The German Official Historians wrote in Der Weltkrieg, that the swift capture of Namur had made the French position in the angle of the Sambre and Meuse rivers untenable. The success was ascribed to the skill of Gallwitz, who reconciled the demands of open and siege warfare, with a plan which was far more effective than the methods used at Liège. The attack on Namur was faster, needed fewer troops and was less costly in casualties, despite the three weeks which the defenders had had to prepare their defences. The Germans reversed the tactics used at Liège and waited for the siege train from Liège to bombard the forts, before attacking with infantry. Bombardment made the rear ditches of the forts untenable and the attackers were able to get between the forts and attack them from the rear.

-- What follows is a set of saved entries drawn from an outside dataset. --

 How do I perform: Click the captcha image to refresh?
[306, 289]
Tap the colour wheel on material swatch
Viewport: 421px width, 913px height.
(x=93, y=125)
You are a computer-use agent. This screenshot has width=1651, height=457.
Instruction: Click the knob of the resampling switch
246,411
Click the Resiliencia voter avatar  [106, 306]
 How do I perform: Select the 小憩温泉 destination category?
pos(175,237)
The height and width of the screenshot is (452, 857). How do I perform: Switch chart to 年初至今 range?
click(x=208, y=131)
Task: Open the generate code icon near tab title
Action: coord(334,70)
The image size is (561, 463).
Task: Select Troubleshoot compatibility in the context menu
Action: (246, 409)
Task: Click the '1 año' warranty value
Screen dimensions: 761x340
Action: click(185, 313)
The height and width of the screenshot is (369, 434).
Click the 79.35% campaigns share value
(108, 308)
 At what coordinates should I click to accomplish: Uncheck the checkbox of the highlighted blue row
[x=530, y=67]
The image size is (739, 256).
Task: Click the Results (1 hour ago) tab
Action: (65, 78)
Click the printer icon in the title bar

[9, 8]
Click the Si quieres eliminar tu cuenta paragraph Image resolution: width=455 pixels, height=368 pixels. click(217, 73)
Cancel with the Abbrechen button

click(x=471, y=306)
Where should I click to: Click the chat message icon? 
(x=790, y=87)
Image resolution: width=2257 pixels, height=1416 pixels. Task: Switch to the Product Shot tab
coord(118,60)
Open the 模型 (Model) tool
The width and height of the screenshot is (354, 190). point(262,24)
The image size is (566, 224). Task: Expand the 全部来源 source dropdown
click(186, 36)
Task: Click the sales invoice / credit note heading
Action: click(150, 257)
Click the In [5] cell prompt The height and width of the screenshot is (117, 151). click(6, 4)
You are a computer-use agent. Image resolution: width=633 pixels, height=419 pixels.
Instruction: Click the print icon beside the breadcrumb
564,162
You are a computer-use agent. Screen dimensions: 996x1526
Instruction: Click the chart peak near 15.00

The defenders were driven into the citadel, where there were insufficient sanitary facilities for 500 men and the air became unbreathable, while the German artillery destroyed the forts with plunging fire from the super-heavy howitzers and from the rear. It was found to be impossible to make sorties from the forts under German artillery fire but c. 60% of German shells and more for large pieces, missed the forts. The fortress guns were less powerful than the German guns but were more accurate and could take advantage of observation and fire support provided by neighbouring forts. During the night of 24 August, the Reserve Guard Corps and XI Corps were ordered to move south and rejoin the 2nd and 3rd armies.

===Casualties===
The Belgian army had c. 15,000 casualties of whom c. 10,000 were from the 4th Division, which withdrew to the south behind the French Fifth Army. The division was moved to Le Havre and then by sea to Ostend, arriving on 27 August and then re-joined the field army at Antwerp. The German Official History recorded the taking of 5,700 Belgian and French prisoners, the capture of twelve field guns and that some elements of the 4th Division who had left the fortress at the last moment were captured south of Namur. The Germans had 900 casualties, of whom c. 300 were killed.